Hewlett Packard Researchers have discovered they can discover effective work groups and leaders by analyzing patterns in email traffic inside a large organization.
The researchers have developed a way to use e-mail exchanges to build a map of the structure of an organization. The map shows the teams in which people actually work, as opposed to those they are assigned to.
Their algorithm must be good enough to filter out the chatty folks who are sending superfluous messages.
Mozilla has released a new version of their browser. Mozilla version 1.3 is downloadable for Windows, OS/2 (I know OS/2 users exist because I see them in my site logs), Linux, BeOS (if BeOS users exist they are extremely rare), Mac OS X, and Solaris. By the time you check it is possible that additional operating systems will have been added. If you have not yet tried Mozilla or Phoenix and still find yourself using Netscape v4.x or MS Internet Explorer then its time to try a new browser and see what you are missing.

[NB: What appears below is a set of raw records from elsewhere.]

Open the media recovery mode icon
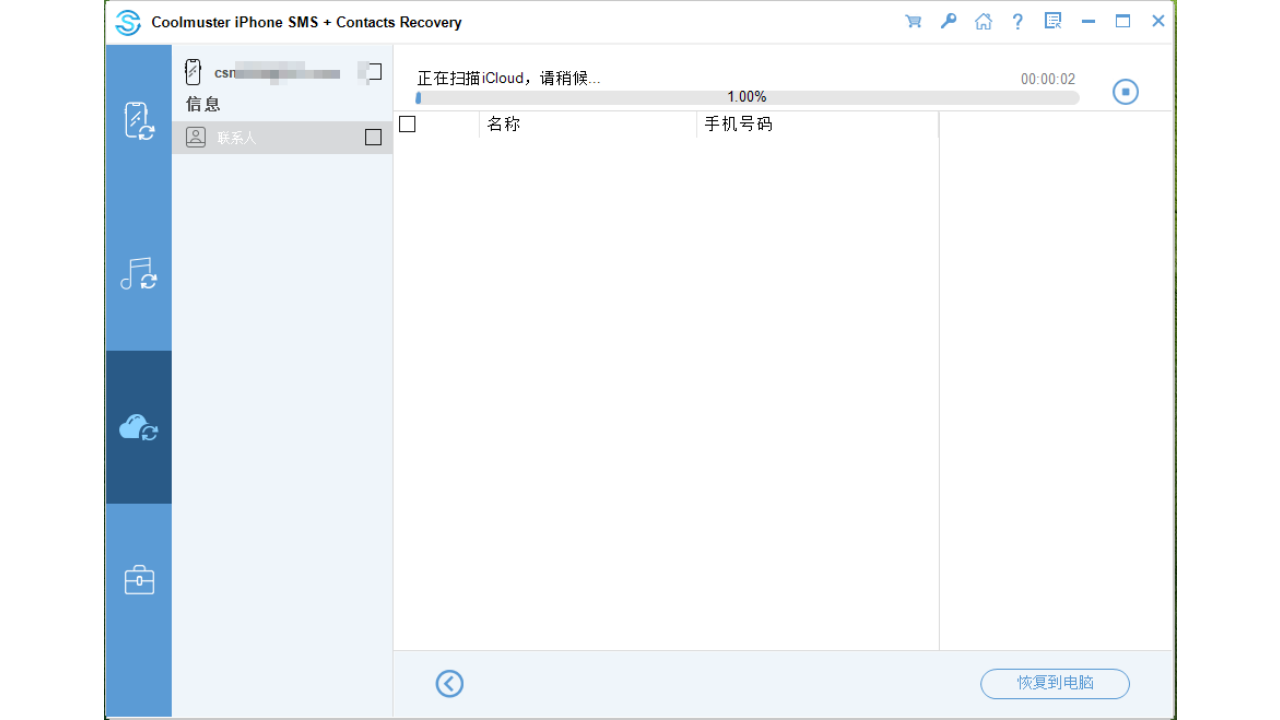Screen dimensions: 1280x720 [138, 272]

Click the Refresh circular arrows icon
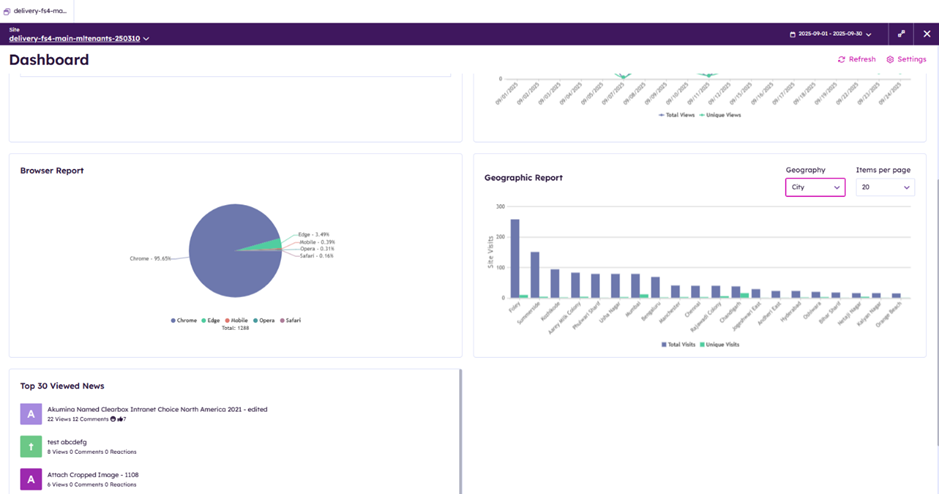[841, 60]
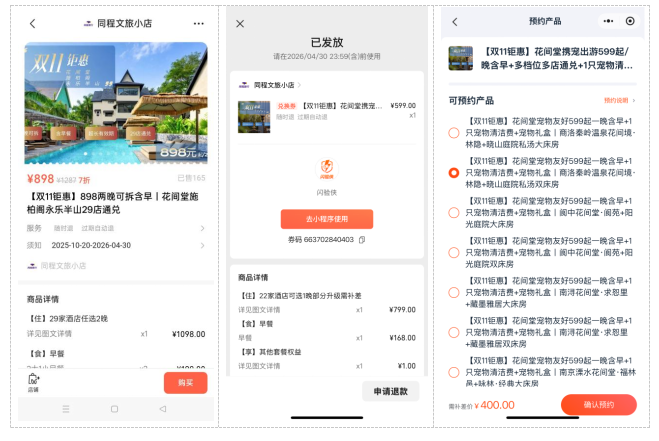659x441 pixels.
Task: Expand the 服务 row chevron
Action: tap(203, 229)
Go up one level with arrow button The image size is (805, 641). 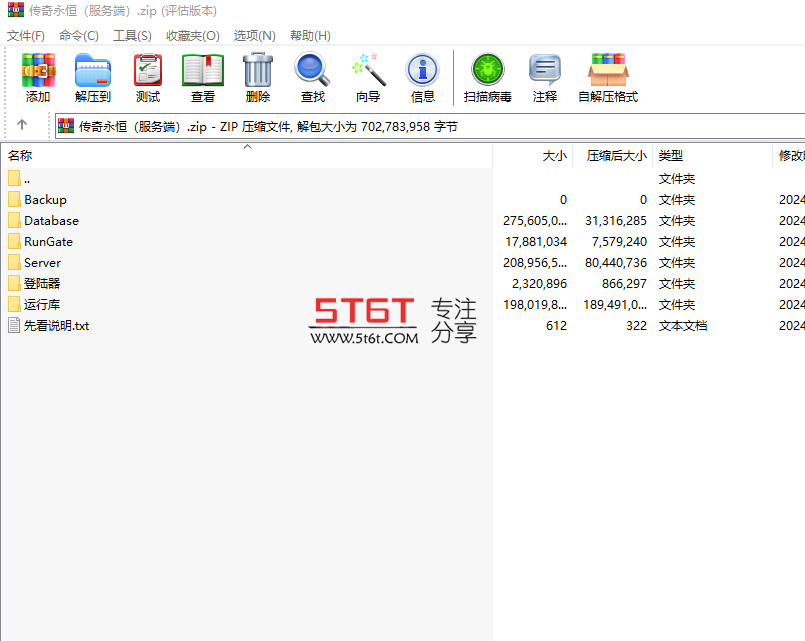[x=22, y=125]
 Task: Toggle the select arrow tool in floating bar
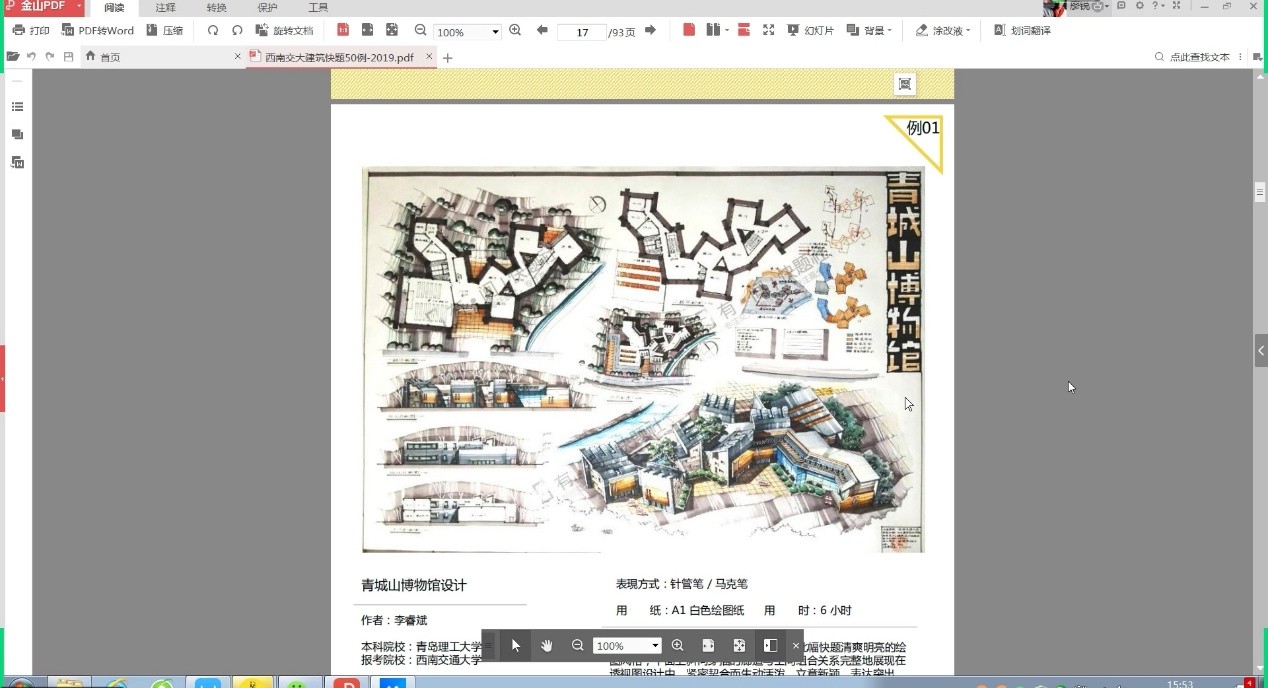point(516,646)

I am also currently running a nightly build of the Phoenix browser. If you download a nightly it isn't guaranteed to work. But I find most do. Otherwise you can download a release build. But, hey, try living dangerously now and then.
What I especially like about Phoenix and Mozilla is the ability to turn off pop-up ads. Plus, their support for tabbed browsing is extremely great for those of us who visit large numbers of news site and blog web pages. Also, they are more threaded. Something happening while loading one page is less likely to prevent you from doing things on other pages. Similarly, operations on bookmark folders don't lock you out of doing other things. Moz and Phoenix feel more responsive than IE for this reason.